我们已经构建了一个 RAG 管道,现在需要评估其性能。 我们可以使用 LlamaIndex 的核心评估模块来评估我们的 RAG 系统/查询引擎。 让我们研究如何利用这些工具来量化我们的检索增强生成系统的质量。

评估

评估应作为评估 RAG 应用程序的主要指标。 它确定管道是否会根据数据源和一系列查询生成准确的响应。

虽然在一开始检查单个查询和响应是有益的,但随着边缘案例和故障数量的增加,这种方法可能会变得不切实际。 相反,建立一套摘要指标或自动化评估可能更有效。 这些工具可以提供对整体系统性能的深入了解,并指出可能需要更仔细审查的特定领域。

在 RAG 系统中,评估侧重于两个关键方面

  • 检索评估: 这评估系统检索的信息的准确性和相关性。
  • 响应评估: 这衡量系统根据检索到的信息生成的响应的质量和适当性。

问题-上下文对生成

为了评估 RAG 系统,必须有能够获取正确上下文并随后生成适当响应的查询。 LlamaIndex 提供了一个 generate_question_context_pairs 模块,专门用于制作问题和上下文对,这些问题和上下文对可用于评估检索和响应评估的 RAG 系统。 有关问题生成的更多详细信息,请参阅文档

qa_dataset = generate_question_context_pairs(
    nodes,
    llm=llm,
    num_questions_per_chunk=2
)
100%|██████████| 58/58 [06:26<00:00,  6.67s/it]

检索评估

我们现在已准备好进行检索评估。 我们将使用我们生成的评估数据集执行我们的 RetrieverEvaluator

我们首先创建 Retriever,然后定义两个函数:get_eval_results,它在数据集上运行我们的检索器,以及 display_results,它呈现评估的结果。

让我们创建检索器。

retriever = vector_index.as_retriever(similarity_top_k=2)

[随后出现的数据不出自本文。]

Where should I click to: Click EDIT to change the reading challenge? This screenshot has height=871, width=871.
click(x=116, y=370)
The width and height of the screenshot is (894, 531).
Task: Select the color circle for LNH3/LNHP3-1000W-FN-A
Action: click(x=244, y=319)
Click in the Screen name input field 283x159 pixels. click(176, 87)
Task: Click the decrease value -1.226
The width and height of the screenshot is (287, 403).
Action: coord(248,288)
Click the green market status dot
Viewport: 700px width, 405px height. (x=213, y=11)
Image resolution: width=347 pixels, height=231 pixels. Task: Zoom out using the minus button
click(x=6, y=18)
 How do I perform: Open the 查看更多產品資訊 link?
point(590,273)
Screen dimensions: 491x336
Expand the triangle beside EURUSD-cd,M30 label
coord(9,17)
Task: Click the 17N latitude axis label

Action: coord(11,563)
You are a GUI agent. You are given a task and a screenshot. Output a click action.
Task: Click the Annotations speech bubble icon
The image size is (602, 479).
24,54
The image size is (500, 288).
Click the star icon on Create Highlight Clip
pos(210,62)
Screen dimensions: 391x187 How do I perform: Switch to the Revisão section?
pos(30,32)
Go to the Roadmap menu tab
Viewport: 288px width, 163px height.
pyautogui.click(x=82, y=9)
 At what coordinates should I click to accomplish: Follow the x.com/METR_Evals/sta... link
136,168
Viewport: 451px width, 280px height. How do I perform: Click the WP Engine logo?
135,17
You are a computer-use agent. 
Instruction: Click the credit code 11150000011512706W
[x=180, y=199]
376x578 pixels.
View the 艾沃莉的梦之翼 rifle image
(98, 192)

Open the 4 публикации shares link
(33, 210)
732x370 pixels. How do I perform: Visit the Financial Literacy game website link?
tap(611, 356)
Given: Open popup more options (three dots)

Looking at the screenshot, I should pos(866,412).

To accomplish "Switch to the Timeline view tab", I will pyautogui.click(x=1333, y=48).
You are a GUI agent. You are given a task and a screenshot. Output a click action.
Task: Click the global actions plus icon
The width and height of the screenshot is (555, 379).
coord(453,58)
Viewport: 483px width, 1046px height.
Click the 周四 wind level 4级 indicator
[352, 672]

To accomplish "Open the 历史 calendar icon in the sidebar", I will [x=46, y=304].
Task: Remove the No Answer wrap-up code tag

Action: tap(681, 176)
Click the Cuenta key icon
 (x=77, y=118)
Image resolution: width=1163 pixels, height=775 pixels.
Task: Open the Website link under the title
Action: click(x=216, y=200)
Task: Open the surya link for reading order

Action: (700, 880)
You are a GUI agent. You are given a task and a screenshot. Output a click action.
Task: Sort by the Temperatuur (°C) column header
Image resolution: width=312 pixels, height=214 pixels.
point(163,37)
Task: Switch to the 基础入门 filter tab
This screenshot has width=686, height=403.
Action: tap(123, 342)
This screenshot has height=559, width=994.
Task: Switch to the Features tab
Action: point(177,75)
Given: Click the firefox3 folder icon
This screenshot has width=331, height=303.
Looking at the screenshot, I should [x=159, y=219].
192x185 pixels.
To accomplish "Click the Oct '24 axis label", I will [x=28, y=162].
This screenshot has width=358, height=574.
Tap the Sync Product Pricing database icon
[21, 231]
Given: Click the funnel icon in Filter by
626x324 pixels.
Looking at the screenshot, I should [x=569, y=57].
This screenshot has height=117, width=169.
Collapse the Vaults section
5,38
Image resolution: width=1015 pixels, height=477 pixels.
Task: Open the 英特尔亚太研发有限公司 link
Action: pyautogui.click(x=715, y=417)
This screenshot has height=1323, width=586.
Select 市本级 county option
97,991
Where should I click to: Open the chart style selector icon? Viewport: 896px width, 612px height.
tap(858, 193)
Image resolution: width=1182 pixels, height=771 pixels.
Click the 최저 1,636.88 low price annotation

定义 RetrieverEvaluator。 我们使用命中率MRR 指标来评估我们的检索器。

命中率

命中率计算在 top-k 检索到的文档中找到正确答案的查询的分数。 简单来说,就是我们的系统在几次猜测中正确命中的频率。

平均倒数排名 (MRR)

对于每个查询,MRR 通过查看排名最高的文档的排名来评估系统的准确性。 具体来说,它是所有查询中这些排名的倒数的平均值。 因此,如果第一个相关文档是首要结果,则倒数排名为 1; 如果它是第二个,则倒数排名为 1/2,依此类推。

让我们检查这些指标以检查检索器的性能。

retriever_evaluator = RetrieverEvaluator.from_metric_names(
    ["mrr", "hit_rate"], retriever=retriever
)
# Evaluate
eval_results = await retriever_evaluator.aevaluate_dataset(qa_dataset)

让我们定义一个函数,以表格格式显示检索评估结果。

def display_results(name, eval_results):
    """Display results from evaluate."""

    metric_dicts = []
    for eval_result in eval_results:
        metric_dict = eval_result.metric_vals_dict
        metric_dicts.append(metric_dict)

    full_df = pd.DataFrame(metric_dicts)

    hit_rate = full_df["hit_rate"].mean()
    mrr = full_df["mrr"].mean()

    metric_df = pd.DataFrame(
        {"Retriever Name": [name], "Hit Rate": [hit_rate], "MRR": [mrr]}
    )

    return metric_df
display_results("OpenAI Embedding Retriever", eval_results)
检索器名称 命中率 MRR
0 OpenAI 嵌入检索器 0.758621 0.62069

观察

使用 OpenAI 嵌入的检索器表现出命中率为 0.7586 的性能,而 MRR 为 0.6206,这表明在确保最相关的结果出现在顶部方面还有改进空间。 MRR 小于命中率的观察结果表明,排名靠前的结果并不总是最相关的。 提高 MRR 可能涉及使用重新排序器,重新排序器可以优化检索到的文档的顺序。 要更深入地了解重新排序器如何优化检索指标,请参阅我们的博客文章中的详细讨论。

响应评估

  1. FaithfulnessEvaluator:衡量来自查询引擎的响应是否与任何源节点匹配,这对于衡量响应是否产生幻觉非常有用。
  2. Relevancy Evaluator:衡量响应 + 源节点是否与查询匹配。
# Get the list of queries from the above created dataset

queries = list(qa_dataset.queries.values())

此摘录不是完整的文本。